> _Text excerpt_

Genetic Risk, Adherence to a Healthy Lifestyle, and Coronary Disease
Written by Editor   
Tuesday, December 20, 2016 12:00 AM

News Bite:  Want to cut your risk of coronary artery disease nearly in half regardless of your genetic predisposition to it?  Research indicates that having three out of four of the following will do it:  no current smoking; no obesity; regular physical activity; healthy diet.  If we help our patients toward these goals statistics indicate that a substantial reduction in coronary artery disease would result.


Both genetic and lifestyle factors contribute to individual-level risk of coronary artery disease. The extent to which increased genetic risk can be offset by a healthy lifestyle is unknown.  Across four studies involving 55,685 participants, genetic and lifestyle factors were independently associated with susceptibility to coronary artery disease. Among participants at high genetic risk, a favorable lifestyle was associated with a nearly 50% lower relative risk of coronary artery disease than was an unfavorable lifestyle.

Using a polygenic score of DNA sequence polymorphisms, researchers quantified genetic risk for coronary artery disease in three prospective cohorts — 7,814 participants in the Atherosclerosis Risk in Communities (ARIC) study, 21,222 in the Women’s Genome Health Study (WGHS), and 22,389 in the Malmö Diet and Cancer Study (MDCS) — and in 4,260 participants in the cross-sectional BioImage Study for whom genotype and covariate data were available. They also determined adherence to a healthy lifestyle among the participants using a scoring system consisting of four factors: no current smoking, no obesity, regular physical activity, and a healthy diet.

The relative risk of incident coronary events was 91% higher among participants at high genetic risk than among those at low genetic risk. A favorable lifestyle (defined as at least three of the four healthy lifestyle factors) was associated with a substantially lower risk of coronary events than an unfavorable lifestyle (defined as no or only one healthy lifestyle factor), regardless of the genetic risk category. Among participants at high genetic risk, a favorable lifestyle was associated with a 46% lower relative risk of coronary events than an unfavorable lifestyle. This finding corresponded to a reduction in the standardized 10-year incidence of coronary events from 10.7% for an unfavorable lifestyle to 5.1% for a favorable lifestyle in ARIC, from 4.6% to 2.0% in WGHS, and from 8.2% to 5.3% in MDCS. In the BioImage Study, a favorable lifestyle was associated with significantly less coronary-artery calcification within each genetic risk category.

> _Given information_
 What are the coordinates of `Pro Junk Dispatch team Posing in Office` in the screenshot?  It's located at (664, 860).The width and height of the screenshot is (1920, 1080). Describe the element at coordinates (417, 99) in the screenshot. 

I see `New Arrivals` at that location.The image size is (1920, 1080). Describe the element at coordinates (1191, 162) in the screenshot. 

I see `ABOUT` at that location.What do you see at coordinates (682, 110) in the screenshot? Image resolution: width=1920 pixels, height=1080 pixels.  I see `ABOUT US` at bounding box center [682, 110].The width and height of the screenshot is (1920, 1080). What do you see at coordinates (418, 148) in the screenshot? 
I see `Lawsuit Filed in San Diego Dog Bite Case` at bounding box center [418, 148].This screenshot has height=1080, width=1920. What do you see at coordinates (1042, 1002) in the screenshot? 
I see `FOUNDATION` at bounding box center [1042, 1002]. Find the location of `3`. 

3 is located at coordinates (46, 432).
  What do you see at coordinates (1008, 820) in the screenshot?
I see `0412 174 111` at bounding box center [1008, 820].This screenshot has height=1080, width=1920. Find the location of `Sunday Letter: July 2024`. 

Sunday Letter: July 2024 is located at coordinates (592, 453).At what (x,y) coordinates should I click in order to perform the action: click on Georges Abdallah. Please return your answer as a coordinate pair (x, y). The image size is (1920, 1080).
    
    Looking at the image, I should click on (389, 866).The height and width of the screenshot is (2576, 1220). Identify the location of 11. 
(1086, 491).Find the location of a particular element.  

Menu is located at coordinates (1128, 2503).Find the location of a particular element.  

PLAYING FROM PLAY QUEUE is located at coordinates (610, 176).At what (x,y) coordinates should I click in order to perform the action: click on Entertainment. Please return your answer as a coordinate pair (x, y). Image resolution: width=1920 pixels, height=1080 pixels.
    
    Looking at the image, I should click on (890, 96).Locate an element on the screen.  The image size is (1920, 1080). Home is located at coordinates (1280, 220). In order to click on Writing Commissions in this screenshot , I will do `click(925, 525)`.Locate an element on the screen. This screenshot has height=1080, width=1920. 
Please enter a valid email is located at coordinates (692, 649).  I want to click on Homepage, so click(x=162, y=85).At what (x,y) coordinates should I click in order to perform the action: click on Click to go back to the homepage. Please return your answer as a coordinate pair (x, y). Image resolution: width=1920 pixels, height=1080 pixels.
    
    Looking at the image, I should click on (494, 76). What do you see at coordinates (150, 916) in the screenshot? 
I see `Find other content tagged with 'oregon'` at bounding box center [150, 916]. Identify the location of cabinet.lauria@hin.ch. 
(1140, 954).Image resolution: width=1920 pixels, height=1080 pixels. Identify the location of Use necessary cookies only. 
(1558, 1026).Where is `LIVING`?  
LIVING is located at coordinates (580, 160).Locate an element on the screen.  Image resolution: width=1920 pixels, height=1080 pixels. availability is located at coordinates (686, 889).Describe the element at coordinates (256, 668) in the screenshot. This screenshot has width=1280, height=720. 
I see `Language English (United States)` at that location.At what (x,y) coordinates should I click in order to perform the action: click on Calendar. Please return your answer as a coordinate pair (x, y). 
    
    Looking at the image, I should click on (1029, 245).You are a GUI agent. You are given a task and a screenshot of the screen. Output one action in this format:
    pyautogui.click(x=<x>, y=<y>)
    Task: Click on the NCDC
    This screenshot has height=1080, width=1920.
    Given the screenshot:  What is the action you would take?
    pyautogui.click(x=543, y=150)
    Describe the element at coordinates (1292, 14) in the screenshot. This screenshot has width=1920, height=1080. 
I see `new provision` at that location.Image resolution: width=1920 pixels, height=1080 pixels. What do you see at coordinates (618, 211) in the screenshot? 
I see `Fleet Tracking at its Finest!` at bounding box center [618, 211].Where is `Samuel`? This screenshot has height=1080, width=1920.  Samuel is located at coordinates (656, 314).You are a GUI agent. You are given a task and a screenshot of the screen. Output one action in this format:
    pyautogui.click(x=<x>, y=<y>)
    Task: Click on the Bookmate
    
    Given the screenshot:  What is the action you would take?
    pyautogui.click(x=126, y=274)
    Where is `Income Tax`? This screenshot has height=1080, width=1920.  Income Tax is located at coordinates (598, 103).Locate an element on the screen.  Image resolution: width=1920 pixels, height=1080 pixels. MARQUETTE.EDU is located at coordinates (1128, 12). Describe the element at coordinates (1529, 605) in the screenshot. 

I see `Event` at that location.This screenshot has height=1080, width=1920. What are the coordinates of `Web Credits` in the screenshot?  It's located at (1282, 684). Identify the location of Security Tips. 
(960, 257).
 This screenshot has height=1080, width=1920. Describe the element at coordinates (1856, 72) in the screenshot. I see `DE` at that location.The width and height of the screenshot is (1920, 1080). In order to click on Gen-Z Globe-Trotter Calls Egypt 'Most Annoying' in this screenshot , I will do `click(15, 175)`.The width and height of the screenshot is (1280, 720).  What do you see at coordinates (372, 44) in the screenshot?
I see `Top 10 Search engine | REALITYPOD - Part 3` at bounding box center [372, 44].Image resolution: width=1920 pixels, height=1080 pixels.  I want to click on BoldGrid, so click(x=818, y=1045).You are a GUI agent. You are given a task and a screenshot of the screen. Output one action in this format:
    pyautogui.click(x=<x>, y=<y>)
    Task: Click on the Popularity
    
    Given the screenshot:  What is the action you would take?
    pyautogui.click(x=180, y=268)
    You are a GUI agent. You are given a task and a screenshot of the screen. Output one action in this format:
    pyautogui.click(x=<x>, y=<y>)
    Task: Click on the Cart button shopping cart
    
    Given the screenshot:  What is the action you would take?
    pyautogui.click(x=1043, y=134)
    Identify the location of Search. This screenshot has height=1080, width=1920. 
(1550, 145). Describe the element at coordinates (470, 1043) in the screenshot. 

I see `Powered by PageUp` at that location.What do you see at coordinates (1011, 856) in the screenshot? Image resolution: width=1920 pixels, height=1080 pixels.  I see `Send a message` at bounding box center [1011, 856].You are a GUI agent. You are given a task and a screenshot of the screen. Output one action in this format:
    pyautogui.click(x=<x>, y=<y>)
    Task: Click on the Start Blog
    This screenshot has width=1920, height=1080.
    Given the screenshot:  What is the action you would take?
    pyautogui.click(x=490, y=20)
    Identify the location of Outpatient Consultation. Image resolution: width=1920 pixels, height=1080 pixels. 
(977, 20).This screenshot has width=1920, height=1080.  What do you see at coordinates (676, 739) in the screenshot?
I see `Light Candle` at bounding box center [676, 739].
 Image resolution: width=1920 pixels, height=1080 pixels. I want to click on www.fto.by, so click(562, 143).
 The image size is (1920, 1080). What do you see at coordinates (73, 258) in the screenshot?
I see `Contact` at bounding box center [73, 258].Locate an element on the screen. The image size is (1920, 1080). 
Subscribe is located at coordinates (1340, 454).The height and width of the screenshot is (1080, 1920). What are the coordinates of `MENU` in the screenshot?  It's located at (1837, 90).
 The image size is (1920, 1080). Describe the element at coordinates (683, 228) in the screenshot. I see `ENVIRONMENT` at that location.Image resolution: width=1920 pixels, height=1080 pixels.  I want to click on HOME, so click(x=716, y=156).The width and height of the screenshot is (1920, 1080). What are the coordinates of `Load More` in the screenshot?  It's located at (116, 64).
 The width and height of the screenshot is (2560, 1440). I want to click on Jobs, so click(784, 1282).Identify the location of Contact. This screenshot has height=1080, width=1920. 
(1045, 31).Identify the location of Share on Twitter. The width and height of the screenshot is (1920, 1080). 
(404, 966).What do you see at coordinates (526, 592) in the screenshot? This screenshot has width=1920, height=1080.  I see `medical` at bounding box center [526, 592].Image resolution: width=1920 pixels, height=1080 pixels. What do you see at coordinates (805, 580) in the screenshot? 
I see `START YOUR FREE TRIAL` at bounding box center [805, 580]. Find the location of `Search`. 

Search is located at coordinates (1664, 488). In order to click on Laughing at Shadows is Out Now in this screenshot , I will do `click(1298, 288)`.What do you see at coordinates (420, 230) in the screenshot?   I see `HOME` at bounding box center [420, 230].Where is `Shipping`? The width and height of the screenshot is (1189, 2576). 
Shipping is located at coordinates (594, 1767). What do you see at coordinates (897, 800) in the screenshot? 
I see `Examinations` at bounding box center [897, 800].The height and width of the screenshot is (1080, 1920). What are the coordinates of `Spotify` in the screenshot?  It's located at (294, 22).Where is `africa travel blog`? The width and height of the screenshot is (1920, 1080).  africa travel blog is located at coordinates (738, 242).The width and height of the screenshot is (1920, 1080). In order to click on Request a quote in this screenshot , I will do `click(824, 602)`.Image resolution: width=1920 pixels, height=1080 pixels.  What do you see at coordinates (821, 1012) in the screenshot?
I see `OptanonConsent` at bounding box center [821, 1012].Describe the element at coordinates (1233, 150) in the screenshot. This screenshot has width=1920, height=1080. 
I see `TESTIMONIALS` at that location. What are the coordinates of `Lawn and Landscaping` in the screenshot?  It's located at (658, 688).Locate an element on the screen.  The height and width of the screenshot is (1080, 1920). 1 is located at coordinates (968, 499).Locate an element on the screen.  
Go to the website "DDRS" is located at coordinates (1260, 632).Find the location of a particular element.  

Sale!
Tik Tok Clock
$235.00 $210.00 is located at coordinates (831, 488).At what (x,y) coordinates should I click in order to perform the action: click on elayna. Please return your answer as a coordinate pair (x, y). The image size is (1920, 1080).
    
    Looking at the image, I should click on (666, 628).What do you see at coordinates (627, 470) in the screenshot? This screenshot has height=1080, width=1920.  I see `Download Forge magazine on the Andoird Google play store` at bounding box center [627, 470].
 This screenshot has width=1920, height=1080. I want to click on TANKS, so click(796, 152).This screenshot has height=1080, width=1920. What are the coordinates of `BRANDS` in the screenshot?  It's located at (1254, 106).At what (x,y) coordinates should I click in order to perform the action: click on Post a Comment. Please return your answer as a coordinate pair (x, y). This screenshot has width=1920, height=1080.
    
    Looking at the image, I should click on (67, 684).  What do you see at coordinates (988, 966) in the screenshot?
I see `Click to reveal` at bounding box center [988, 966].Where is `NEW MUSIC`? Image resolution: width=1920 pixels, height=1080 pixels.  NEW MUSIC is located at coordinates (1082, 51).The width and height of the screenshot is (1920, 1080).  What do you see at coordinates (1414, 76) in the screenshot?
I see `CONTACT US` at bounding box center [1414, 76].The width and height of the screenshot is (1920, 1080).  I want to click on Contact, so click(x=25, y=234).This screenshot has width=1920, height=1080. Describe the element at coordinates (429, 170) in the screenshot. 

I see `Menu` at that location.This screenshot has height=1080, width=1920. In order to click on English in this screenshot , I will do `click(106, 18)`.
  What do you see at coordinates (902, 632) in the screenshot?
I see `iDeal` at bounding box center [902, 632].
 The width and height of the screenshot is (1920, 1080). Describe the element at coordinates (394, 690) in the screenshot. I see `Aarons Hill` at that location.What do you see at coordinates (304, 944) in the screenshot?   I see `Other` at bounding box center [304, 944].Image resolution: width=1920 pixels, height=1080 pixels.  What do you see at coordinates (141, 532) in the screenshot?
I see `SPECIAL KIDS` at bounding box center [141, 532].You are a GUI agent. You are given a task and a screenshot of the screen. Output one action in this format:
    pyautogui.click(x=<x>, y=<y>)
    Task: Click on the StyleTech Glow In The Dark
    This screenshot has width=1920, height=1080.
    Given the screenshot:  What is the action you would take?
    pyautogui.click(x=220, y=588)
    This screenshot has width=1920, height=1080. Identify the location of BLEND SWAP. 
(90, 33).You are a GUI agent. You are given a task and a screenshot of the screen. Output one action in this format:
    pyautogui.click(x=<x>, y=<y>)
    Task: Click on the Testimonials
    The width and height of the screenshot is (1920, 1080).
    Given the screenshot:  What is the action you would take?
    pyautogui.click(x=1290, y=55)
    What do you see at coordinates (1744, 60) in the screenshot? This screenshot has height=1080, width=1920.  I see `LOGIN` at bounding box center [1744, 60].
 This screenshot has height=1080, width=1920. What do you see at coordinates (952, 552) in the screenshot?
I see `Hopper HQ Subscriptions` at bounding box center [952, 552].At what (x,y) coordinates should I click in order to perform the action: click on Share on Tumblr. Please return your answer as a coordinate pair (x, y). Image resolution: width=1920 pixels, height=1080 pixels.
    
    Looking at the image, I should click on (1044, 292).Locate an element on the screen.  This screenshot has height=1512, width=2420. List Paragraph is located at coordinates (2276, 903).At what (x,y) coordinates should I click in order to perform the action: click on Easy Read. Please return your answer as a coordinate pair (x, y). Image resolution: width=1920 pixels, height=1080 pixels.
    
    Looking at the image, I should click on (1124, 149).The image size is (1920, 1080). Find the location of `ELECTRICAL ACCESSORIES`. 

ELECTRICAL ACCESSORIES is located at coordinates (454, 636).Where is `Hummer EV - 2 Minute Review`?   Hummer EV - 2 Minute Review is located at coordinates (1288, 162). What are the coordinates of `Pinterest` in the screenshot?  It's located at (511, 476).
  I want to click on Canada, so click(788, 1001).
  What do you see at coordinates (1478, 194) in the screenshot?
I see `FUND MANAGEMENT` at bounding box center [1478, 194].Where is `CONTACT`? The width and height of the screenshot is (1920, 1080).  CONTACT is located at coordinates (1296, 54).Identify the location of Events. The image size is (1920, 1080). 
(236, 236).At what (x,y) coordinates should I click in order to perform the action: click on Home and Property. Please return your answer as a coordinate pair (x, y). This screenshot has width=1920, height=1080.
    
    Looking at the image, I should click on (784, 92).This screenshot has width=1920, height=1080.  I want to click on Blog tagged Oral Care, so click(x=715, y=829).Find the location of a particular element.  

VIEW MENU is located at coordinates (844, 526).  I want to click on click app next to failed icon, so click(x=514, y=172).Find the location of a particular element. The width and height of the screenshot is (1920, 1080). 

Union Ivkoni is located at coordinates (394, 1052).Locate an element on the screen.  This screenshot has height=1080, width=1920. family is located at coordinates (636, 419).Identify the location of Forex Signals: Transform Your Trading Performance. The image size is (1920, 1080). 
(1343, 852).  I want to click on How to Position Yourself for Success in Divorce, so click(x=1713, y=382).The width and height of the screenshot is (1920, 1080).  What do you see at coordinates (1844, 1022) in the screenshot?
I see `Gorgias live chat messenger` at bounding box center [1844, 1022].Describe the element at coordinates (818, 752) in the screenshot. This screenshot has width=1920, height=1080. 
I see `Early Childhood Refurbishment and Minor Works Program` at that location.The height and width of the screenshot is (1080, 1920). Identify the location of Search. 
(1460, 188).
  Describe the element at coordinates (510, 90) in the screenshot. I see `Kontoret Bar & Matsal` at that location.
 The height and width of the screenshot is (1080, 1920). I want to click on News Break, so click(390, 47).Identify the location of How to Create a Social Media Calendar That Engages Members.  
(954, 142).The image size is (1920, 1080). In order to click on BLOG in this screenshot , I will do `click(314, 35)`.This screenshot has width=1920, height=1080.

> _Your goal_
From the article on genetic risk and coronary disease, return the passage that begins at "Genetic Risk, Adherence" and stops after "disease would result.", copied word for word.

> _Your solution_
Genetic Risk, Adherence to a Healthy Lifestyle, and Coronary Disease
Written by Editor   
Tuesday, December 20, 2016 12:00 AM

News Bite:  Want to cut your risk of coronary artery disease nearly in half regardless of your genetic predisposition to it?  Research indicates that having three out of four of the following will do it:  no current smoking; no obesity; regular physical activity; healthy diet.  If we help our patients toward these goals statistics indicate that a substantial reduction in coronary artery disease would result.